| WHAT THE EXERCISE ASKS |
In the listing below, reproduce every line verbatim, from the line containing "Click the Sketch Grid checkbox to disable" through the line containing "point(137,51)", and nothing else.

| DATA FOR THE TASK |
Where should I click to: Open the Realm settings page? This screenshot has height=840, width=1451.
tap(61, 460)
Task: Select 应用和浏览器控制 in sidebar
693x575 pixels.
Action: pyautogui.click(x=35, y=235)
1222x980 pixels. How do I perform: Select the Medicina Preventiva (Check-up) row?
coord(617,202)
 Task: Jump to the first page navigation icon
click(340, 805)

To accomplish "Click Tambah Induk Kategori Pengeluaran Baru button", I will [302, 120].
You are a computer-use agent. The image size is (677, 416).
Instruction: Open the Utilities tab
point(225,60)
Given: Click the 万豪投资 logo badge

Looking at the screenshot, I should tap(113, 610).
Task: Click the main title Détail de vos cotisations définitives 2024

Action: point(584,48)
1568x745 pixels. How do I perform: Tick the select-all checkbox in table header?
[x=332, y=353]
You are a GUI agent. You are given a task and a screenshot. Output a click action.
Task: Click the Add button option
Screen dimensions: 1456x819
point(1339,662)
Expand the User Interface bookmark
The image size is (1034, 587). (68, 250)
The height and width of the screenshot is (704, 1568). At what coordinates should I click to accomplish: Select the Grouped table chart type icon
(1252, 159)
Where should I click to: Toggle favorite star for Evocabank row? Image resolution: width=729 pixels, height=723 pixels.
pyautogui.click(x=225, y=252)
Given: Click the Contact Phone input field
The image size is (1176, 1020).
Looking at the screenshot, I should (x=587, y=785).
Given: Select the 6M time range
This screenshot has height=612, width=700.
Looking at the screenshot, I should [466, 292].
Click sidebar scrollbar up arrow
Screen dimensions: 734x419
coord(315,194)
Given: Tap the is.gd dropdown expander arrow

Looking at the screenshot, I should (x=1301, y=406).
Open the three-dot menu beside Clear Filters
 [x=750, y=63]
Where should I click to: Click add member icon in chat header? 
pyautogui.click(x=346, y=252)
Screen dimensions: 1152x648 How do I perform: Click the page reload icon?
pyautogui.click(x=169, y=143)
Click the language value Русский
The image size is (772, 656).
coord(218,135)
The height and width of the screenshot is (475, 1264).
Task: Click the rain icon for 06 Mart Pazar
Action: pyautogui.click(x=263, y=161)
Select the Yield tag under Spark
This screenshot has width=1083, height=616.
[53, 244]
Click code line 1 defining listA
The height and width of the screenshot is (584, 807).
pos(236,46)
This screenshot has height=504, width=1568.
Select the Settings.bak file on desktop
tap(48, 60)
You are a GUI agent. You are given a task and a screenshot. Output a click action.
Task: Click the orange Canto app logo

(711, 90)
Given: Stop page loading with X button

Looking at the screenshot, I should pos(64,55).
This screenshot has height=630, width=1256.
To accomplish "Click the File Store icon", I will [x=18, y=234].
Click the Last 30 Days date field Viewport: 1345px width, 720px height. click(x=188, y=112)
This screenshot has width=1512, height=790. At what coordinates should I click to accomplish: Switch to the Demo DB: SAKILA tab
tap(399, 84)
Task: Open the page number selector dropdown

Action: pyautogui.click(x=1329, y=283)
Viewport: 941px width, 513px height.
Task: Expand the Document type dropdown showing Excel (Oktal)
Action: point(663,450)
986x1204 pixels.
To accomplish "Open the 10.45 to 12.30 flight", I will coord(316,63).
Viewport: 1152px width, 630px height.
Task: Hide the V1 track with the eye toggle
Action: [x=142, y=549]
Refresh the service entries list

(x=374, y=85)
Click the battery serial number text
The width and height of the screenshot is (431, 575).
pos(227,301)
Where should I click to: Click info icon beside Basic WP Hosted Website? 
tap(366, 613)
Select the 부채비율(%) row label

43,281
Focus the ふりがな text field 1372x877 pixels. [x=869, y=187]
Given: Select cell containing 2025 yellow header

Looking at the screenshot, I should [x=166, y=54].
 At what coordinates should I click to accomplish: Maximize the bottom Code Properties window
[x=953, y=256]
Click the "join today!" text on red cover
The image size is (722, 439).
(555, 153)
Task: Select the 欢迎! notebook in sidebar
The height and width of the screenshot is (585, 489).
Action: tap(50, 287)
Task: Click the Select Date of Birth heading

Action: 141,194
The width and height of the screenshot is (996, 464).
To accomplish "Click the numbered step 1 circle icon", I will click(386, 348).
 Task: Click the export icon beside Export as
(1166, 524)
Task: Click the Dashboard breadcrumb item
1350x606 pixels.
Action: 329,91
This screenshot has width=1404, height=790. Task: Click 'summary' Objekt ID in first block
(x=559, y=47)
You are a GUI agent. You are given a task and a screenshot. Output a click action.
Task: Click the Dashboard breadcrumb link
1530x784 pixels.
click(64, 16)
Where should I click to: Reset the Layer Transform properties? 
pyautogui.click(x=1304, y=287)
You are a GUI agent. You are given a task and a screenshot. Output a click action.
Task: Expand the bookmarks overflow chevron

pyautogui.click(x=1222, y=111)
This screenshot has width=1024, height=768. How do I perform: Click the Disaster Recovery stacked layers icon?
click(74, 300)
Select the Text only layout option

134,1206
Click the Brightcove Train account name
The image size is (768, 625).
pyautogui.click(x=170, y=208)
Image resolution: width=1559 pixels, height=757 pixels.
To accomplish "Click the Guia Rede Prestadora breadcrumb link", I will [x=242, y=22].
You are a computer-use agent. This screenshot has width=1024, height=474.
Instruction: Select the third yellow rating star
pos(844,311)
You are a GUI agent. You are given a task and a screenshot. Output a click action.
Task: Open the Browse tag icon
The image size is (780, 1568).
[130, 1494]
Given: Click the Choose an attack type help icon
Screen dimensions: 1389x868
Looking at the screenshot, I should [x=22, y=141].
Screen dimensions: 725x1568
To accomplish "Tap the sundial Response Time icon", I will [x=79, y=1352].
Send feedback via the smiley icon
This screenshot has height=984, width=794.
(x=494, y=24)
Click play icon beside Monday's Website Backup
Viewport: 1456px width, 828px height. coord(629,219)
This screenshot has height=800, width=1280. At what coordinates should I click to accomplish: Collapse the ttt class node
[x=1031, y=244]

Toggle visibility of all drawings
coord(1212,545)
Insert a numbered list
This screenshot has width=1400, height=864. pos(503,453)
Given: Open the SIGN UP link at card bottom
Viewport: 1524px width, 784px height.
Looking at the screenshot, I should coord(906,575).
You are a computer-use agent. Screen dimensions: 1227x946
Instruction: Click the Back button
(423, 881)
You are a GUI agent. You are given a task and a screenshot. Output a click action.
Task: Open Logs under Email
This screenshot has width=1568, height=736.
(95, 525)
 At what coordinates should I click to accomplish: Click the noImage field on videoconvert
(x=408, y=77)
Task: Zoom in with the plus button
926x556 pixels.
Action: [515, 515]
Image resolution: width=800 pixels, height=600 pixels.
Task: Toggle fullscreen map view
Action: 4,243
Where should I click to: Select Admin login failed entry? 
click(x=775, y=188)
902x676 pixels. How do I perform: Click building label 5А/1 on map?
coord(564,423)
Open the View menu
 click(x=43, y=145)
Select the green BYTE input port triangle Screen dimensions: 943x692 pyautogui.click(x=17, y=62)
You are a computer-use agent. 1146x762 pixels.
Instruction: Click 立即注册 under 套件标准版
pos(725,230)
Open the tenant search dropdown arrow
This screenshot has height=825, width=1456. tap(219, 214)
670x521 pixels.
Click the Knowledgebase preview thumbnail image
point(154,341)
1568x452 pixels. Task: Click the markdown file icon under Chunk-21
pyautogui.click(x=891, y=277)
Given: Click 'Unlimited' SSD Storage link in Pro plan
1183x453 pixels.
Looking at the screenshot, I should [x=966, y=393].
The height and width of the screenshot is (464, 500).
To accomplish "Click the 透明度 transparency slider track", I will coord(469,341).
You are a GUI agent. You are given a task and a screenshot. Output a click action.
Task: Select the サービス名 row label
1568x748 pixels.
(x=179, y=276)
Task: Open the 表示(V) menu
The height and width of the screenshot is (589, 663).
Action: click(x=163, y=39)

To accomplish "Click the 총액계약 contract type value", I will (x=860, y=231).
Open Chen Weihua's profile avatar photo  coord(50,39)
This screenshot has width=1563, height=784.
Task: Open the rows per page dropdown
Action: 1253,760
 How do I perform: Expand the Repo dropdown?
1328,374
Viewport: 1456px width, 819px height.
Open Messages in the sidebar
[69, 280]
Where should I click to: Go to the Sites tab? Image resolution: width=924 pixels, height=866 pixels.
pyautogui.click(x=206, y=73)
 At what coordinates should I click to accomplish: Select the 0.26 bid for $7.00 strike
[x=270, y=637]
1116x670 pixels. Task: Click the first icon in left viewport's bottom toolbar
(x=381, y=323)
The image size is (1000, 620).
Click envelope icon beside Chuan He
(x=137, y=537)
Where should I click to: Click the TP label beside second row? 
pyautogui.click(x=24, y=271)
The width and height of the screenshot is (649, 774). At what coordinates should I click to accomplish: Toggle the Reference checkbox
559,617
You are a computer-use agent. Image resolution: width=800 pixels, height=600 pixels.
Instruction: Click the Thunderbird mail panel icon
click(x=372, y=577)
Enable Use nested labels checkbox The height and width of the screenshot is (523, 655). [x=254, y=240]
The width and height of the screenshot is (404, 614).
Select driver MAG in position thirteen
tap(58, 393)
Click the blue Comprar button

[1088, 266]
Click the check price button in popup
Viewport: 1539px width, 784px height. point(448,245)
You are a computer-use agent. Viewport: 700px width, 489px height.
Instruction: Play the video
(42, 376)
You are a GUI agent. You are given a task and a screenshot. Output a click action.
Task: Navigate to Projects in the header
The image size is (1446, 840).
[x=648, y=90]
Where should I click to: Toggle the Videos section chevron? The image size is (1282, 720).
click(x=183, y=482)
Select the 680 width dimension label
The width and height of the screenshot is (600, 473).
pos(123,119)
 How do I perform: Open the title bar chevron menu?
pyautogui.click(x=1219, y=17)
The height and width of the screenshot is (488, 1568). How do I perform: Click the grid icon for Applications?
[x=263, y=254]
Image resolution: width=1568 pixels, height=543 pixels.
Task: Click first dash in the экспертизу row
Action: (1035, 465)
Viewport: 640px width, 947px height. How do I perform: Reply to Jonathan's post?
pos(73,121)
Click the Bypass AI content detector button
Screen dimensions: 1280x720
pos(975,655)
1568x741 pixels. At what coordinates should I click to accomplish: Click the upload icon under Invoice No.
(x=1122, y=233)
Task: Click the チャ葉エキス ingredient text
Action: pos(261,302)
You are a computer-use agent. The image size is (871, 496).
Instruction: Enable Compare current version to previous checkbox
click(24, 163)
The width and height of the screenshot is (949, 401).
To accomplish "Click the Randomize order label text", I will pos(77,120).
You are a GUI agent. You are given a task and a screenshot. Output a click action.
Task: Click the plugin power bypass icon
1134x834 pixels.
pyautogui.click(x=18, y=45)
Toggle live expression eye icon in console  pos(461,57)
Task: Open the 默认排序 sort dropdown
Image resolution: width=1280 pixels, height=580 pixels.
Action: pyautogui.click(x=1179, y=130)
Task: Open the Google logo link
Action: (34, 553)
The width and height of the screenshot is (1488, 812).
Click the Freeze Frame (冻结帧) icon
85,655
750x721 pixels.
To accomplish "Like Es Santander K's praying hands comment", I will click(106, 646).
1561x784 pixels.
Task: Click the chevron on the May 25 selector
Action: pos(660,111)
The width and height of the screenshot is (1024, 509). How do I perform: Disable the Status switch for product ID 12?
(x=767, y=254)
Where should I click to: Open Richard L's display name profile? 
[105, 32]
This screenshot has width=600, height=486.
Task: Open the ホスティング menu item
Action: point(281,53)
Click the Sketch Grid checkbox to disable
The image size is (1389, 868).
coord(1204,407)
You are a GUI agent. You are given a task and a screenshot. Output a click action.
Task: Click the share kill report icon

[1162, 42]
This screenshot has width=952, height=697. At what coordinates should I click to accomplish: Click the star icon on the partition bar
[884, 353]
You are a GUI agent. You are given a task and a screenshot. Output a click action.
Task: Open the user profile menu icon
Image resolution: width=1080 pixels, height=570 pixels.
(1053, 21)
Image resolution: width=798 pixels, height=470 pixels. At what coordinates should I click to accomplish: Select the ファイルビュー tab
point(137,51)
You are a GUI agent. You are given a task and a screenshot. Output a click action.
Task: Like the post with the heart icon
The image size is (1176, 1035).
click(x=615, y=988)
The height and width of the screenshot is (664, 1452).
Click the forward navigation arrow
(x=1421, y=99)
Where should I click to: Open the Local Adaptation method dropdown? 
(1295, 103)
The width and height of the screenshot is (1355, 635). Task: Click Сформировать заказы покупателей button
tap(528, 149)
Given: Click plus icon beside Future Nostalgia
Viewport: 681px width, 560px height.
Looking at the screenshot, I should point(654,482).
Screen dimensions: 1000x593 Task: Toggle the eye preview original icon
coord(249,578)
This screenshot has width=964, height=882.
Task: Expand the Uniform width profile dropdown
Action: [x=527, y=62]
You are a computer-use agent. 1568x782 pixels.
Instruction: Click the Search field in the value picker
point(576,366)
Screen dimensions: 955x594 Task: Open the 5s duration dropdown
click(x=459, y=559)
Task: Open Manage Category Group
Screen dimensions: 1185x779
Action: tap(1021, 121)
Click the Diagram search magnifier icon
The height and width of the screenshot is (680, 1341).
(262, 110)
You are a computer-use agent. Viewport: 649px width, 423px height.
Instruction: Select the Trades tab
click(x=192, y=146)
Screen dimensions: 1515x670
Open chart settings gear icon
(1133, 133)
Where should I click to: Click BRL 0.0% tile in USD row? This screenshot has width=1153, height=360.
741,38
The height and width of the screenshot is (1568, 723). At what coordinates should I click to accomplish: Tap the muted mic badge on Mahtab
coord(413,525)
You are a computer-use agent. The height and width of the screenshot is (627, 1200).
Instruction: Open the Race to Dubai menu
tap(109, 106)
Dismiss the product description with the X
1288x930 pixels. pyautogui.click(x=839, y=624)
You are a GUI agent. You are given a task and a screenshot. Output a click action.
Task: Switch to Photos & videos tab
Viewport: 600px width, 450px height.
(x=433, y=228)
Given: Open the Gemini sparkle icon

| EXERCISE OUTPUT |
Click the Sketch Grid checkbox to disable
The image size is (1389, 868).
coord(1204,407)
You are a GUI agent. You are given a task and a screenshot. Output a click action.
Task: Click the share kill report icon

[1162, 42]
This screenshot has width=952, height=697. At what coordinates should I click to accomplish: Click the star icon on the partition bar
[884, 353]
You are a GUI agent. You are given a task and a screenshot. Output a click action.
Task: Open the user profile menu icon
Image resolution: width=1080 pixels, height=570 pixels.
(1053, 21)
Image resolution: width=798 pixels, height=470 pixels. At what coordinates should I click to accomplish: Select the ファイルビュー tab
point(137,51)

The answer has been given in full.